DO THIS
Please give these items again with "dropdown" swapped for "menu" and nothing else changed. Leave the pictures out of your answer.

╔══

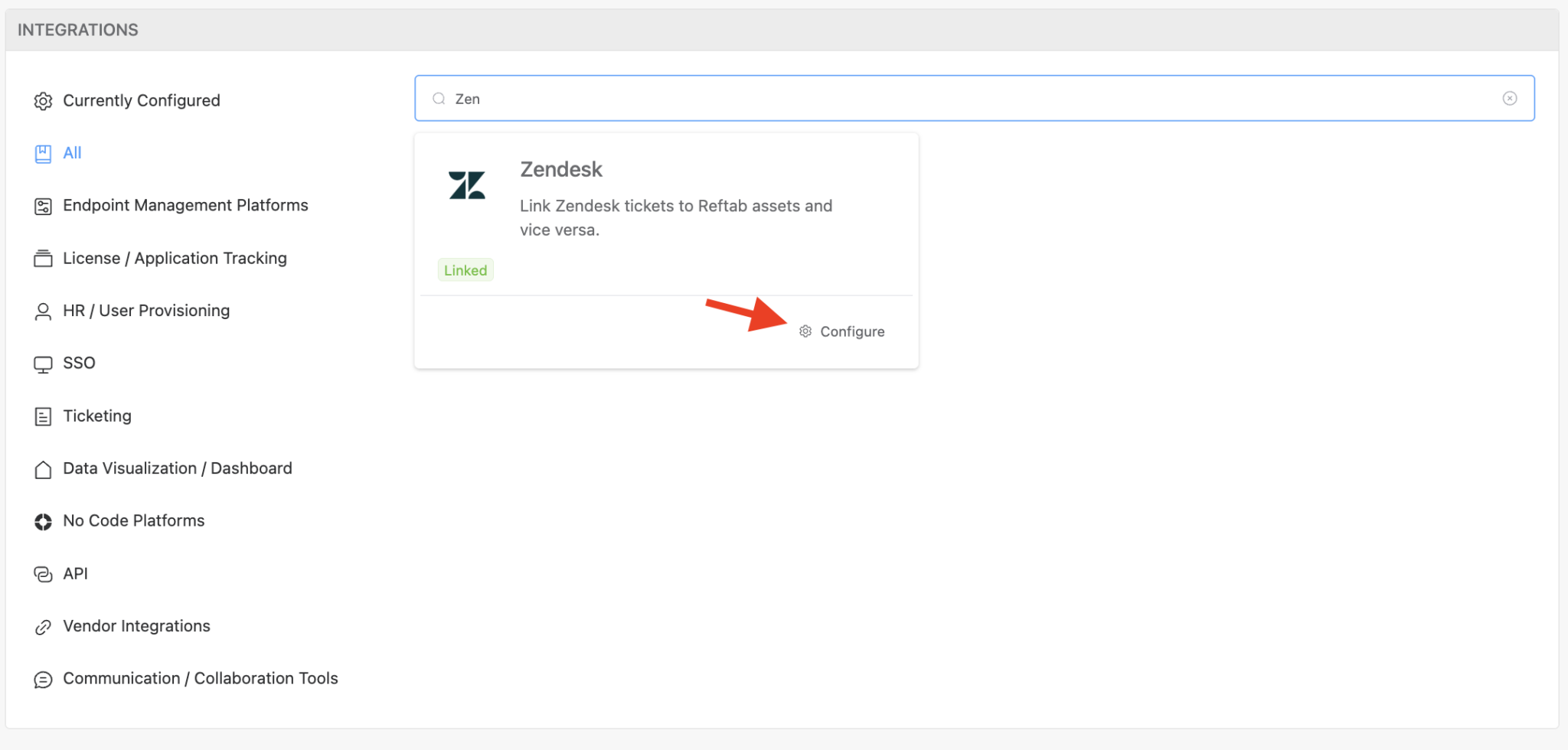Click the Endpoint Management Platforms icon
This screenshot has height=750, width=1568.
click(43, 207)
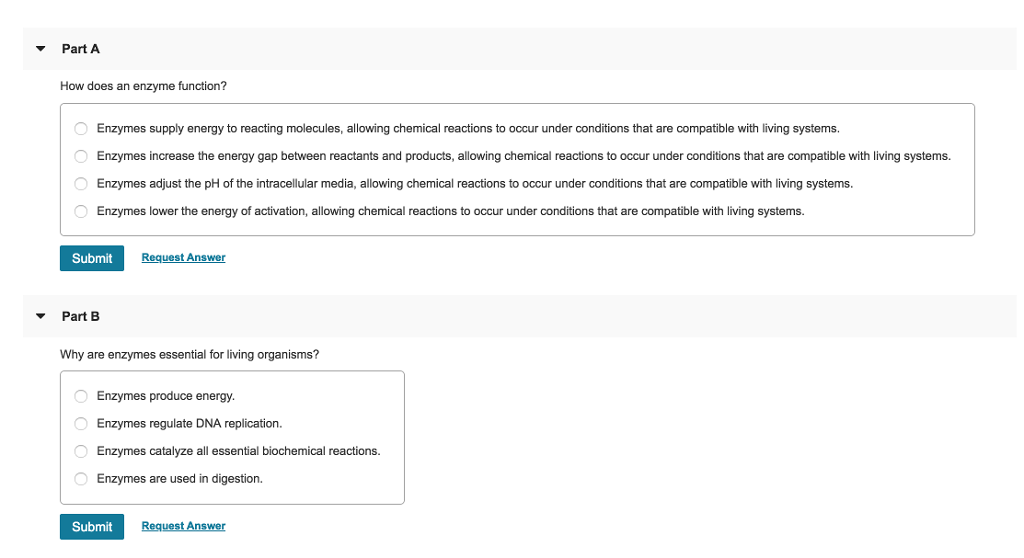The height and width of the screenshot is (558, 1024).
Task: Submit the Part A answer
Action: 92,258
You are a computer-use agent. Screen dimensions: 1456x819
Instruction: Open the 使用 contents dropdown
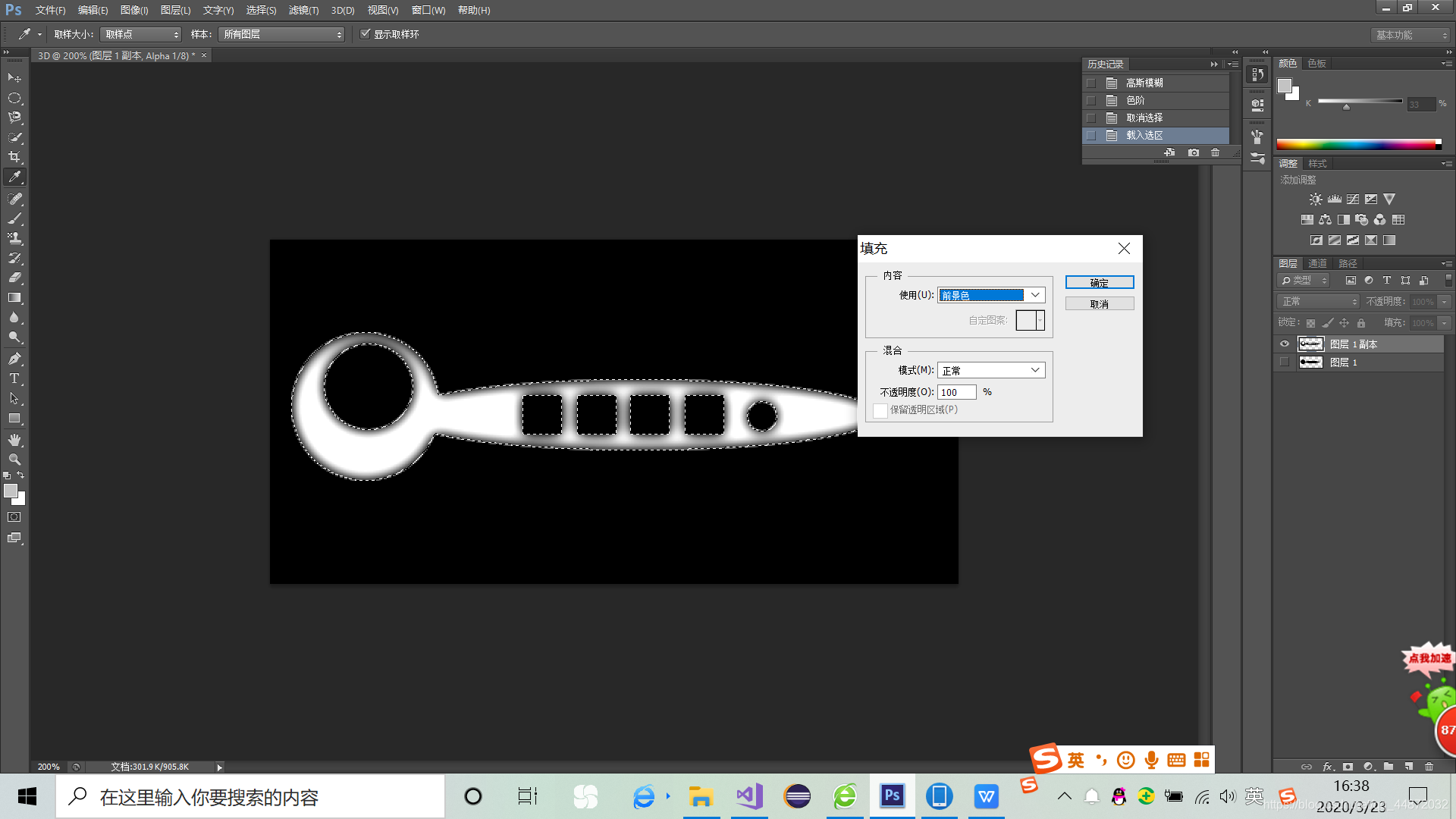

╚══

EXERCISE ANSWER
Click the Endpoint Management Platforms icon
This screenshot has height=750, width=1568.
click(43, 207)
The height and width of the screenshot is (558, 1024).
Task: Submit the Part A answer
Action: 92,258
You are a computer-use agent. Screen dimensions: 1456x819
Instruction: Open the 使用 contents menu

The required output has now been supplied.